Manual only. This runs three one-item jobs through the normal SQLite-backed runtime: Developer API inline, Developer Files API, and Vertex GCS. Developer files and temporary GCS objects are removed afterward:

export GOOGLE_CLOUD_PROJECT="my-project"
export GOOGLE_CLOUD_LOCATION="europe-west8"
export GOOGLE_GENAI_USE_VERTEXAI="true"
export BATCHOR_LIVE_GEMINI_GCS_URI="gs://my-bucket/batchor-live"
export BATCHOR_RUN_LIVE_GEMINI=1
uv run --extra gemini pytest tests/integration/test_batchor_live_gemini.py --no-cov -q

The root .env or shell must also provide GEMINI_API_KEY with available Developer API billing/prepayment credits. The bucket must be writable by the active Application Default Credentials and should be in the same region as the Vertex job.
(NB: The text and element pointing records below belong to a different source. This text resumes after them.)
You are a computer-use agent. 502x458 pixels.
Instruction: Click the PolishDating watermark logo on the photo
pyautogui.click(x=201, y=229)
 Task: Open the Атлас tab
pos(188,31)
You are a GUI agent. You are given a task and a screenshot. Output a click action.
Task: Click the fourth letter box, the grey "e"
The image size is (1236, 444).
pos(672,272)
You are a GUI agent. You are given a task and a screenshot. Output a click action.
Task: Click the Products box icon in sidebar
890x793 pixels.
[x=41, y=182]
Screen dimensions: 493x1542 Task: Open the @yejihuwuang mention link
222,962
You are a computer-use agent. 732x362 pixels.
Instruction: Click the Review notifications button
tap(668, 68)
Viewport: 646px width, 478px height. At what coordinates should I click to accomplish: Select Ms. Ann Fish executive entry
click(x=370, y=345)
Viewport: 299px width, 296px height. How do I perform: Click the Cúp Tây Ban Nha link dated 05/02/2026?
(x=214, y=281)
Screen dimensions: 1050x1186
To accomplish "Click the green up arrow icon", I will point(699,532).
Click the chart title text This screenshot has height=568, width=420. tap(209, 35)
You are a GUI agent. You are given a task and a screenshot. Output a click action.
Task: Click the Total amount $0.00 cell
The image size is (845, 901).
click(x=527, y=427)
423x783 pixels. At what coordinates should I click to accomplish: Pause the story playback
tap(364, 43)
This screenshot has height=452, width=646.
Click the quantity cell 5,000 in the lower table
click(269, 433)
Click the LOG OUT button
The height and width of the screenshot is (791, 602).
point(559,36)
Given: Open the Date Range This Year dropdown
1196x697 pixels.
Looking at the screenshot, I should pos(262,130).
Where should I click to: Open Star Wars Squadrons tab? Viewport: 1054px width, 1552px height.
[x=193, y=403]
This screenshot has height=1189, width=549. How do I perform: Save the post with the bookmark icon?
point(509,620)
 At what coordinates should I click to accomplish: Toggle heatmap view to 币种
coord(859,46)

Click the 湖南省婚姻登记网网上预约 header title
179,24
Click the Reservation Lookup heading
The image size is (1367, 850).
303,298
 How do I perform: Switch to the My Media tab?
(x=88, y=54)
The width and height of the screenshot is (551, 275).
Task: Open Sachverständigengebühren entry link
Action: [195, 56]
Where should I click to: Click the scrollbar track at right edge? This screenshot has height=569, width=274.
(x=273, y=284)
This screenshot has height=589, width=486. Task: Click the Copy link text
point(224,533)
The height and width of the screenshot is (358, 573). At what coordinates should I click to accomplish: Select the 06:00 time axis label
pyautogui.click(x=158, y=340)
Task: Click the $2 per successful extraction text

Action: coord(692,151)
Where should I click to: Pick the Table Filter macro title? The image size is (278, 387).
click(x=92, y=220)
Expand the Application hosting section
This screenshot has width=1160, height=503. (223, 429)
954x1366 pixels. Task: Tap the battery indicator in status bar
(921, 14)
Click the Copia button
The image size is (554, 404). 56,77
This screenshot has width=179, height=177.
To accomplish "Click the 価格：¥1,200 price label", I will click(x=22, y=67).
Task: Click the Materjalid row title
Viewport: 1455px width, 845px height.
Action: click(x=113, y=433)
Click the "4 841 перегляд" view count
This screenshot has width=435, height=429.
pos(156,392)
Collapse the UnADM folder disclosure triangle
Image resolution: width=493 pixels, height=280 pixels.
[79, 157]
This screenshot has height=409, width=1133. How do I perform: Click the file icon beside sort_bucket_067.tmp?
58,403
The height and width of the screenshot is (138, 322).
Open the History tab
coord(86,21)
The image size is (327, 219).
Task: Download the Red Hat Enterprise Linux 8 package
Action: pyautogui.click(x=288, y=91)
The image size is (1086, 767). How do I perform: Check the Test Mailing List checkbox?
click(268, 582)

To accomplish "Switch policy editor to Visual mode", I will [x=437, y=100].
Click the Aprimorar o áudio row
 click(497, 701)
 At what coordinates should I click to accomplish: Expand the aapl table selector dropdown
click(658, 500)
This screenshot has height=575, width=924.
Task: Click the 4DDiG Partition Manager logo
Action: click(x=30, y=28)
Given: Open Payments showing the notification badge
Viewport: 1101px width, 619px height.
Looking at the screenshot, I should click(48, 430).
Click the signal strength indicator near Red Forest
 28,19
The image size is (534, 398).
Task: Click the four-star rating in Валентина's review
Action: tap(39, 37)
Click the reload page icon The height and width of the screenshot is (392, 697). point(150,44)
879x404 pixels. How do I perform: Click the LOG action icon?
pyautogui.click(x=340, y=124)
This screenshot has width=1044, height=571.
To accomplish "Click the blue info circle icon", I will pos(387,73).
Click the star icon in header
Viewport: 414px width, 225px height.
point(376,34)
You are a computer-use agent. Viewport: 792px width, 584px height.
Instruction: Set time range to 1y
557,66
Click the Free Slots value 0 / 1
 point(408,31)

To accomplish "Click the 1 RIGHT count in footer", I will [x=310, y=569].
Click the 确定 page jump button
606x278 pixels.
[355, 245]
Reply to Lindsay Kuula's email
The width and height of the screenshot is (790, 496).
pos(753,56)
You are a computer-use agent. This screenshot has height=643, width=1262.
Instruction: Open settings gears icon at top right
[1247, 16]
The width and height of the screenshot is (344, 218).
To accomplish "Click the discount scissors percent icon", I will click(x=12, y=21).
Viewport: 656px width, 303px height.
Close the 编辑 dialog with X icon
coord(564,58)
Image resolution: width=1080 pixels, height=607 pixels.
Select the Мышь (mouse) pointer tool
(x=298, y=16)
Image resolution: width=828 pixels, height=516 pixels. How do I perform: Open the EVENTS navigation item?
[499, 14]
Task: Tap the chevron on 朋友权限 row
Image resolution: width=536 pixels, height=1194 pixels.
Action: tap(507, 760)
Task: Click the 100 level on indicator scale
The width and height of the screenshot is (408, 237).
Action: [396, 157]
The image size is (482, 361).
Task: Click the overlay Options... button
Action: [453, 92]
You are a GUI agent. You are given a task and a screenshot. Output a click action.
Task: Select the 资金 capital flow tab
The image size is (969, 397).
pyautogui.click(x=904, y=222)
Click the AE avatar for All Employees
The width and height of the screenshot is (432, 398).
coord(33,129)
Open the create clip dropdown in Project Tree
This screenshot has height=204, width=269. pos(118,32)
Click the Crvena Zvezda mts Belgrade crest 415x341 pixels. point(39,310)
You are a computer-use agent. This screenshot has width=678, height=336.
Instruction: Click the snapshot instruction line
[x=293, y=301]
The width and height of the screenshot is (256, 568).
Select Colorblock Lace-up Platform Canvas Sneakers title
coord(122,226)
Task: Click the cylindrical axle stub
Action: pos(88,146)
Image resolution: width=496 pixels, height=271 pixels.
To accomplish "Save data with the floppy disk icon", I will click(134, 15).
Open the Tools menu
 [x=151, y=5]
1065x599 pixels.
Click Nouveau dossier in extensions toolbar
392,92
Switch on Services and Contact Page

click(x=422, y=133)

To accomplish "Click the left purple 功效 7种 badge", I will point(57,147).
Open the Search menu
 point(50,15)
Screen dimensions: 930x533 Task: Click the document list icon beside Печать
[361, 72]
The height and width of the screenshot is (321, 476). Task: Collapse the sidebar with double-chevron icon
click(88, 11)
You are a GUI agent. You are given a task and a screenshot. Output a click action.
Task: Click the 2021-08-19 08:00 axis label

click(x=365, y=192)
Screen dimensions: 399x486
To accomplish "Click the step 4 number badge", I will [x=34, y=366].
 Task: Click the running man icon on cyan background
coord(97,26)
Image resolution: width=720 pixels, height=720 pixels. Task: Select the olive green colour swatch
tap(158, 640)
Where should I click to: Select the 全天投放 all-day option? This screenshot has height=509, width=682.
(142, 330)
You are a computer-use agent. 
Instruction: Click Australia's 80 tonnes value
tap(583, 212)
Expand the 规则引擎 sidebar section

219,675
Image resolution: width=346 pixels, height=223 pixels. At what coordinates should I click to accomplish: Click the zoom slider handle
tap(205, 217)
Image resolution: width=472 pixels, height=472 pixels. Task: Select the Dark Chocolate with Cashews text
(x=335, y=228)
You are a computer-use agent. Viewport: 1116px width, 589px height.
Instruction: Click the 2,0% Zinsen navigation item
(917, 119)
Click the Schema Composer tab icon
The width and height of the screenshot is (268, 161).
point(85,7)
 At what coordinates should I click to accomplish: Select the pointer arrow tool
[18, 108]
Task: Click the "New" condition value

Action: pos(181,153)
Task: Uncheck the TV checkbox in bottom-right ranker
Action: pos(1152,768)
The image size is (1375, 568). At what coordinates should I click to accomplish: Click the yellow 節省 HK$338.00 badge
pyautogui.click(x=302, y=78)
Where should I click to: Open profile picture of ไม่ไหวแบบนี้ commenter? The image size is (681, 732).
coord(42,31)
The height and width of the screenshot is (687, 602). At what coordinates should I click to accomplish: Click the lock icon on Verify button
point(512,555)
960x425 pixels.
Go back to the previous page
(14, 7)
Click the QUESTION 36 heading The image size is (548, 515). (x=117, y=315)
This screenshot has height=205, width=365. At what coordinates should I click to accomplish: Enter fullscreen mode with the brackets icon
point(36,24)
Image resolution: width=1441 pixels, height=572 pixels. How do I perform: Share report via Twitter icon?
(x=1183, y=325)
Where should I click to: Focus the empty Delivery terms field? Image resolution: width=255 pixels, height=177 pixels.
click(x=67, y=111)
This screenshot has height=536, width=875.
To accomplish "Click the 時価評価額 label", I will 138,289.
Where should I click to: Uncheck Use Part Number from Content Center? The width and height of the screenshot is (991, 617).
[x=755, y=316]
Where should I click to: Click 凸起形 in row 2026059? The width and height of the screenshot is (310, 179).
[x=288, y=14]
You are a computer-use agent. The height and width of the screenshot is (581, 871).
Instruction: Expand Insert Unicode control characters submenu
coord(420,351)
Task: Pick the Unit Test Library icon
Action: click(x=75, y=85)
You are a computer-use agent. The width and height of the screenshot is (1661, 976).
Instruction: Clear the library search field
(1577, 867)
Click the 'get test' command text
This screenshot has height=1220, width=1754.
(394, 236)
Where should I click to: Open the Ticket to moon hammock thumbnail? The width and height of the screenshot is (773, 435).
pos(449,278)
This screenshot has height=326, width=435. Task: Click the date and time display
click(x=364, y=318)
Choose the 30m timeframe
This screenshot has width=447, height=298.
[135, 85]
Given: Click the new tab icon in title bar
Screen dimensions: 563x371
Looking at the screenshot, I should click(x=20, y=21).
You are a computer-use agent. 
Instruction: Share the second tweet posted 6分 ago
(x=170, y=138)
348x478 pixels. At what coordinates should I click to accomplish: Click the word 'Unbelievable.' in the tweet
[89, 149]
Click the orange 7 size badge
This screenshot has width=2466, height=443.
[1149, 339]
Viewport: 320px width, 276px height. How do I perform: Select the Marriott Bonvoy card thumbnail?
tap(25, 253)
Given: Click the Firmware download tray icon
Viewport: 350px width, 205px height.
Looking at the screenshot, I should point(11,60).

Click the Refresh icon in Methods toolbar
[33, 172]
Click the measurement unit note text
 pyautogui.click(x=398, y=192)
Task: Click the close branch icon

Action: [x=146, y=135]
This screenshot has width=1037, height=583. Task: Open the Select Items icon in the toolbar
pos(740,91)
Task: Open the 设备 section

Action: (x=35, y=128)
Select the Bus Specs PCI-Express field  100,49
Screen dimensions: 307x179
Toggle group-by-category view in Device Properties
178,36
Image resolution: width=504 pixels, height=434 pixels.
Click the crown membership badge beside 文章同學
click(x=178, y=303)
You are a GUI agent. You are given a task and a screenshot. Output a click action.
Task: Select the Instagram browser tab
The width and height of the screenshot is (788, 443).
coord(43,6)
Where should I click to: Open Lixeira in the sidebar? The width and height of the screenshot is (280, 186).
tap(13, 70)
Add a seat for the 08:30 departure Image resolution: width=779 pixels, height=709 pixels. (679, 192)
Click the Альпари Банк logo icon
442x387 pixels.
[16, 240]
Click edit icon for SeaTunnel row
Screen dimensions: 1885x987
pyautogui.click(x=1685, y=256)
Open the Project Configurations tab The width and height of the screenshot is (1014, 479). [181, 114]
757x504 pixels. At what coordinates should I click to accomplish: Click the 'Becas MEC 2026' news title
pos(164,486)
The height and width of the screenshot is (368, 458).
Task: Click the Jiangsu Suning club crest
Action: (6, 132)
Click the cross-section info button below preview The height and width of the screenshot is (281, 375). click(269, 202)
The tests default to gemini-2.5-flash and a 30-minute timeout; override them with BATCHOR_LIVE_GEMINI_DEVELOPER_MODEL, BATCHOR_LIVE_GEMINI_MODEL, and BATCHOR_LIVE_GEMINI_TIMEOUT_SEC.

Cost controls:

three total items across the Gemini live transports
text output only
manual/local only
not part of default CI or release automation

Live Anthropic smoke¶

Manual only. This submits one minimal text request through the normal SQLite-backed runtime:

export BATCHOR_RUN_LIVE_ANTHROPIC=1
uv run --extra anthropic pytest tests/integration/test_batchor_live_anthropic.py --no-cov -q

The root .env or shell must provide ANTHROPIC_API_KEY. The test defaults to claude-haiku-4-5, 64 output tokens, and a 15-minute timeout. Override these with BATCHOR_LIVE_ANTHROPIC_MODEL and BATCHOR_LIVE_ANTHROPIC_TIMEOUT_SEC.